Need assistance with the following question (attached word file)
1. Alpha and Beta, two oligopoly rivals in a duopoly market, choose prices of their products on the first day of the month. The following payoff table shows their monthly payoffs resulting from the pricing decision they can make.
High $200,$300 $50, $350
Low $300,$150 $75, $200
a) Is the pricing decision facing Alpha and Beta a prisoners' dilemma? Why or why not?
b) What is the cooperative outcome? What is the non-cooperative outcome?
c) If Alpha and Beta make their pricing decision just one time, will they choose the cooperative outcome? Why or why not?

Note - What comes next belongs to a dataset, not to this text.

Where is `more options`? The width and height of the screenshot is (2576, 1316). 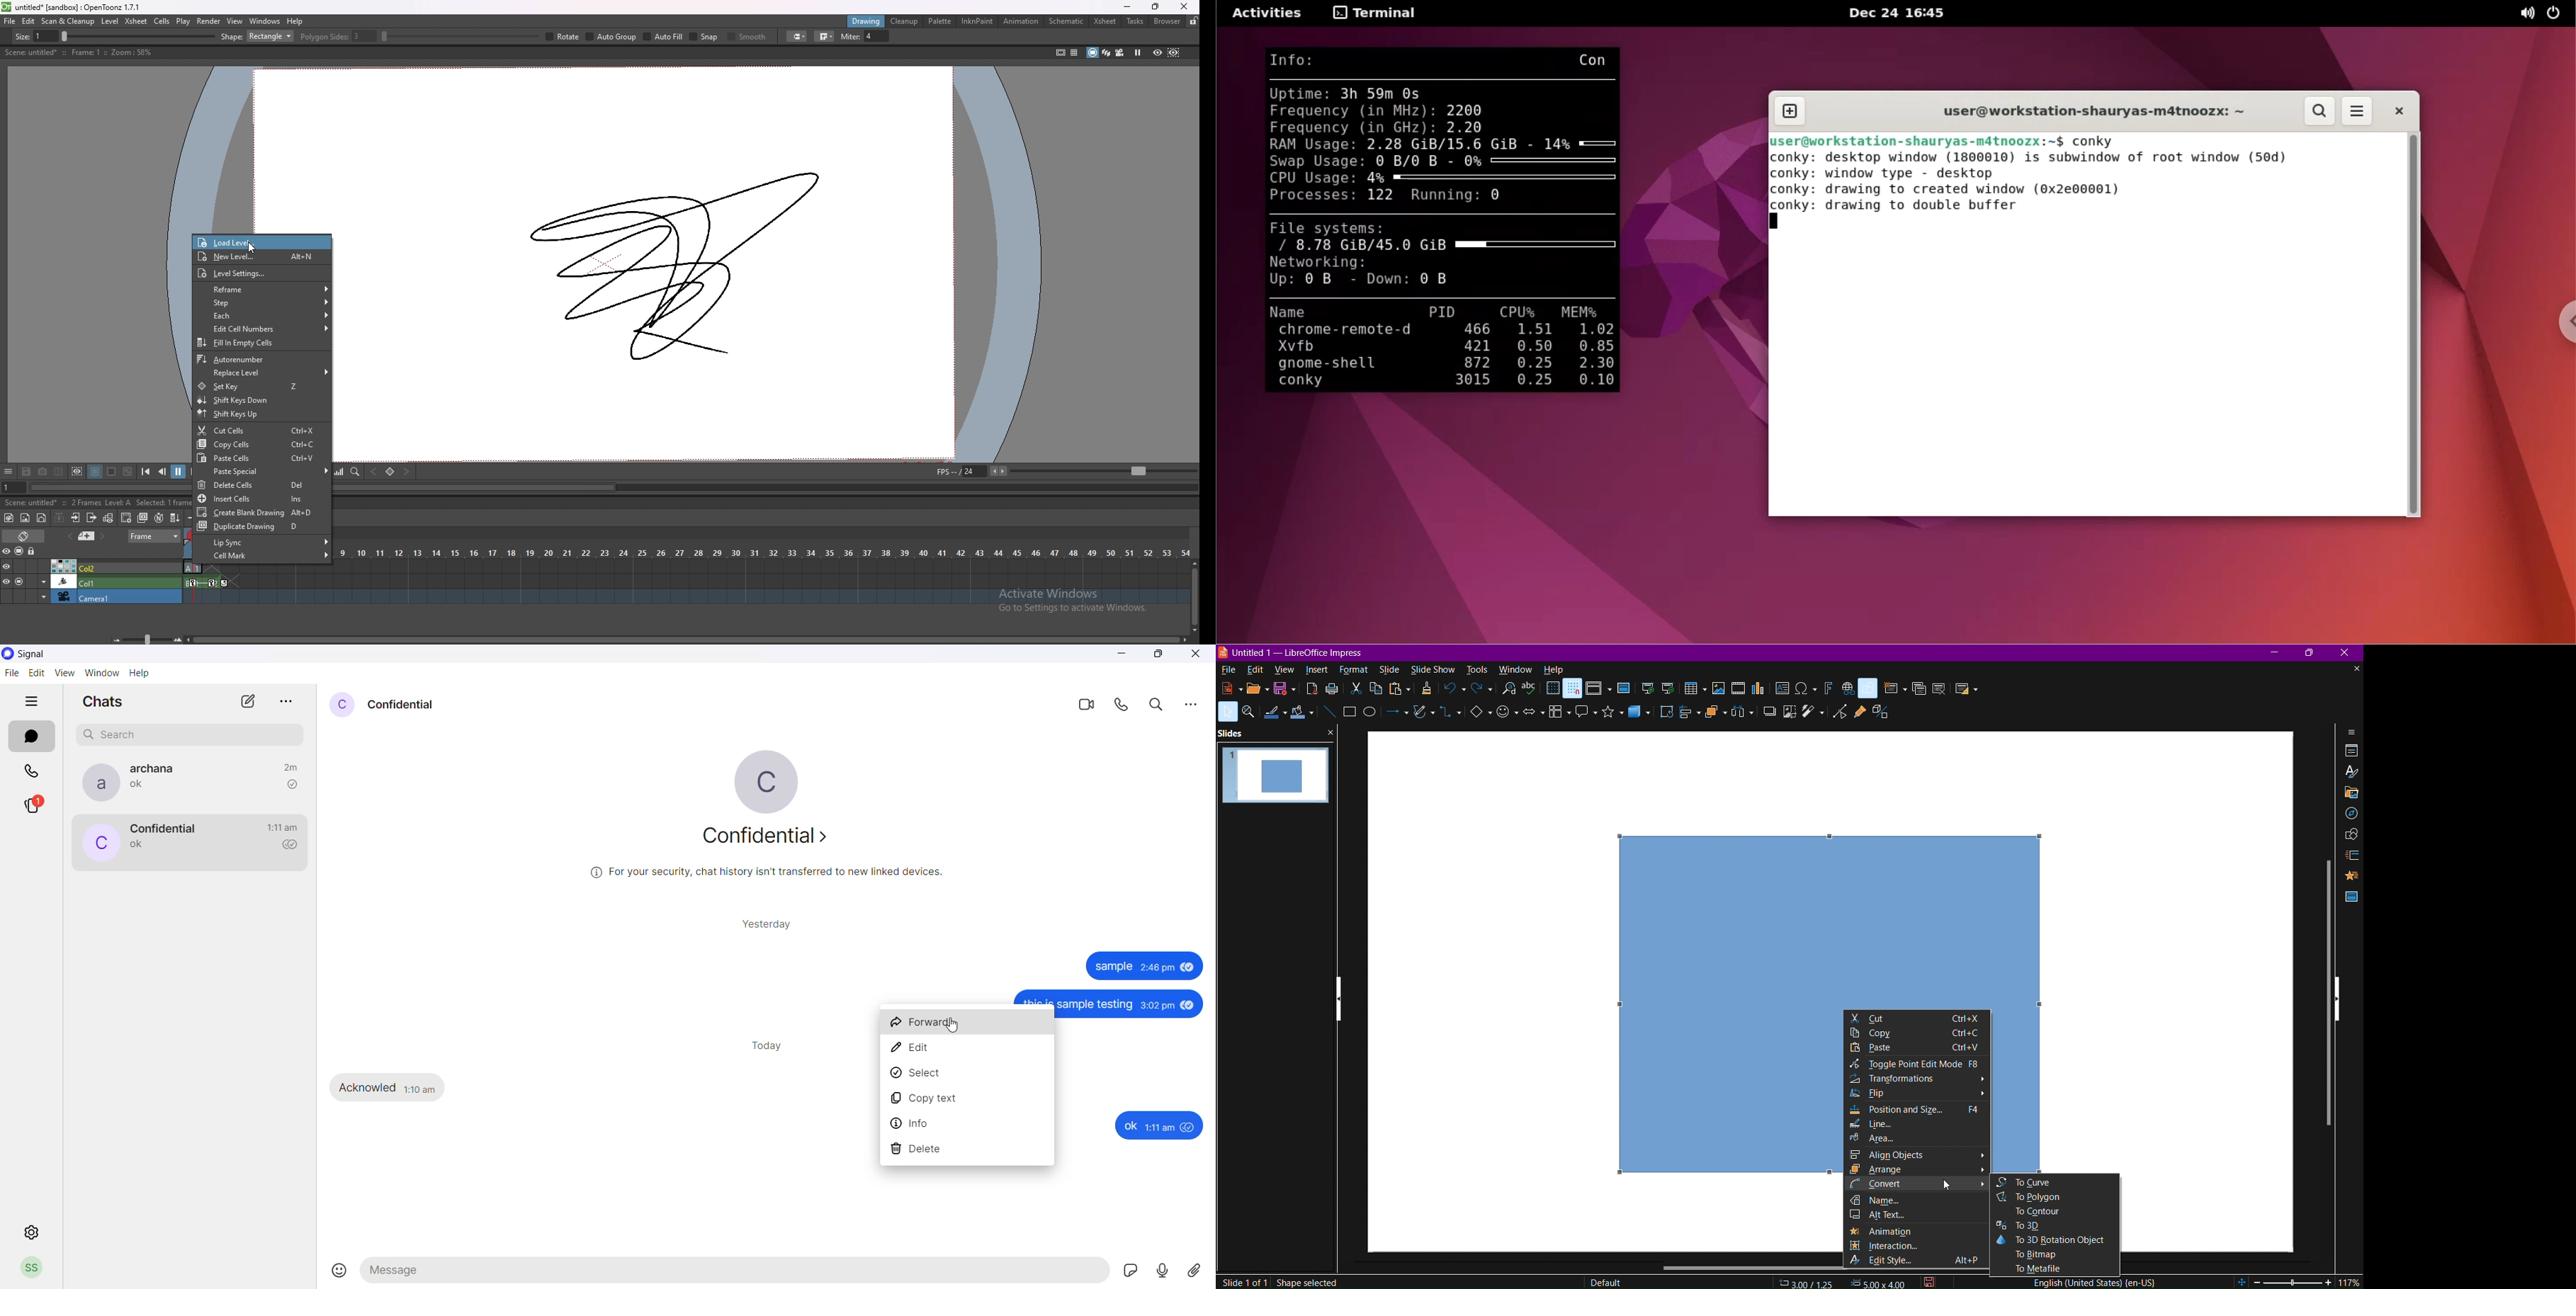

d) Can Alpha make a credible threat to punish Beta with a retaliatory price cut? Can Beta make a credible threat of a retaliatory price cut?
e) For each of the following events, explain whether Beta would be more or less likely to cooperate:
i. Beta expects to be able to cheat for more than two months before getting caught by Alpha.
ii. Alpha announces that it will match any price cut by Beta, and it will do so immediately following any price cut by Beta.
iii. Alpha hires a new CEO who has a reputation for relentlessly matching price cuts by rivals, even after rivals are ready to resume cooperative pricing.
iv. Alpha alters the design of its product to make it more desirable to some consumers than Beta's product.
We can find the dominant strategy by indicating each player's best move, given the other's, with (d):
High $200,$300 $50, $350 (d)
Low $300(d), $150 $75 (d), $200 (d)
Both players have the dominant strategy of pricing low.
A prisoner's dilemma occurs when each player's attempts to maximize his payoff, given the other player's choice, does not result in the maximum total payoff for both players. In this case, Beta and Alpha's best choices regardless of the other's choice is to price low. But, they are both better off pricing high. This is therefore a prisoner's dilemma.